Goal:
Reproduce the data starting at the line containing "Given: Click the 50.00 Hz y-axis label" and ending at the line containing "[x=221, y=52]", with "workspace dropdown" changed to "workspace menu" and everything else left as it is.

Data provided:
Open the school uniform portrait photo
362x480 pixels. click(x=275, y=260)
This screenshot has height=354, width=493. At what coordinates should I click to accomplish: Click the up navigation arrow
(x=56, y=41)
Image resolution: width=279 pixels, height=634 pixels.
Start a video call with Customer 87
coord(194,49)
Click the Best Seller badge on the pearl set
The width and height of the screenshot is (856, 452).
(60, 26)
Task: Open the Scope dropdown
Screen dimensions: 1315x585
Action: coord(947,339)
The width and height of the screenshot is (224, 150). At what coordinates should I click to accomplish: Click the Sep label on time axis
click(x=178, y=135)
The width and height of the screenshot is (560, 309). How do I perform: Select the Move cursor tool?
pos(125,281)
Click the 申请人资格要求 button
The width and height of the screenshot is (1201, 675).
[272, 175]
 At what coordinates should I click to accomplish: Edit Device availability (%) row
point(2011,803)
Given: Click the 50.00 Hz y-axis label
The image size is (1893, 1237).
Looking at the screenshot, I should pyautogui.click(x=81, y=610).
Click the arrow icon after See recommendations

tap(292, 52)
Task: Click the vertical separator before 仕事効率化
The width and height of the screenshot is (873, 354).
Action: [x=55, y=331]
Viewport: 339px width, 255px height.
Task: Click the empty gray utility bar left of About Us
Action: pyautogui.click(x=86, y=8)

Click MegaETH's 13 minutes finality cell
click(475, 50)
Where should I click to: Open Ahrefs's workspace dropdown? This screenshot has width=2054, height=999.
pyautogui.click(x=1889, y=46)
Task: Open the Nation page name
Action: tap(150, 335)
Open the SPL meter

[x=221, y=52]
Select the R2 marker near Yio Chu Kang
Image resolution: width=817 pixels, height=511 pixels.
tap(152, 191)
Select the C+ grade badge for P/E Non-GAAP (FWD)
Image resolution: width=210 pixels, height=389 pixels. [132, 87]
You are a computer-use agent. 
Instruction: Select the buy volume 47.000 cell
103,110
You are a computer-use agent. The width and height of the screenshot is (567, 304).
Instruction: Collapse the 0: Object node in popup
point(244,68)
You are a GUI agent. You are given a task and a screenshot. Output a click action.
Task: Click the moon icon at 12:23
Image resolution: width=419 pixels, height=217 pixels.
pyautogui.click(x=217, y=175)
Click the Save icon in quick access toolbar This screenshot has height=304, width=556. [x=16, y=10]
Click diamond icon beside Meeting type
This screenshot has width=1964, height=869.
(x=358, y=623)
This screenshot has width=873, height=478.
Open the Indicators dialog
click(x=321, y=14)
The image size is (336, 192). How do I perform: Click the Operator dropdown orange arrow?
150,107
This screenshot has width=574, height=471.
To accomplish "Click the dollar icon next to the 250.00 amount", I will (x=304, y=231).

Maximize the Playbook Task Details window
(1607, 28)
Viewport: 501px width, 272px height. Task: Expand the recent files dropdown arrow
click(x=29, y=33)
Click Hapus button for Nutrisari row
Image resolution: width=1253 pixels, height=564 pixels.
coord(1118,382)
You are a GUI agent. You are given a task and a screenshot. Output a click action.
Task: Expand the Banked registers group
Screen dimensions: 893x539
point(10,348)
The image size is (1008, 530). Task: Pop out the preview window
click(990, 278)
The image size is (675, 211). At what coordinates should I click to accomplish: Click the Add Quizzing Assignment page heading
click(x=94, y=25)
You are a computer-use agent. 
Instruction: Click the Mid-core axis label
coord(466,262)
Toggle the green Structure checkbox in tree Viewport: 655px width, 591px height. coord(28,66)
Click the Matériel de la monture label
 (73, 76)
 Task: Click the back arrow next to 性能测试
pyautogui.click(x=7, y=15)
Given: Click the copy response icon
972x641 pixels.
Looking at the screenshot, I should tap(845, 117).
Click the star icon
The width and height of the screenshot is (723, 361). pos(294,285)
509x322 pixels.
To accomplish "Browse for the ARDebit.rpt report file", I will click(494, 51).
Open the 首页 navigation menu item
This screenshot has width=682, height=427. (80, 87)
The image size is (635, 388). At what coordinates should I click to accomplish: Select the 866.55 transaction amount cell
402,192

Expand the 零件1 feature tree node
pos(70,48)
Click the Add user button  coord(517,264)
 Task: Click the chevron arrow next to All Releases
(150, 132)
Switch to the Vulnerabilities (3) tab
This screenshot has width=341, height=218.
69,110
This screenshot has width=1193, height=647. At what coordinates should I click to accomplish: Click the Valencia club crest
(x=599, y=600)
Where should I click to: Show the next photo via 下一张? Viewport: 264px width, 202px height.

Task answer:
Given: Click the 50.00 Hz y-axis label
The image size is (1893, 1237).
Looking at the screenshot, I should pyautogui.click(x=81, y=610).
Click the arrow icon after See recommendations

tap(292, 52)
Task: Click the vertical separator before 仕事効率化
The width and height of the screenshot is (873, 354).
Action: [x=55, y=331]
Viewport: 339px width, 255px height.
Task: Click the empty gray utility bar left of About Us
Action: pyautogui.click(x=86, y=8)

Click MegaETH's 13 minutes finality cell
click(475, 50)
Where should I click to: Open Ahrefs's workspace menu? This screenshot has width=2054, height=999.
pyautogui.click(x=1889, y=46)
Task: Open the Nation page name
Action: tap(150, 335)
Open the SPL meter

[x=221, y=52]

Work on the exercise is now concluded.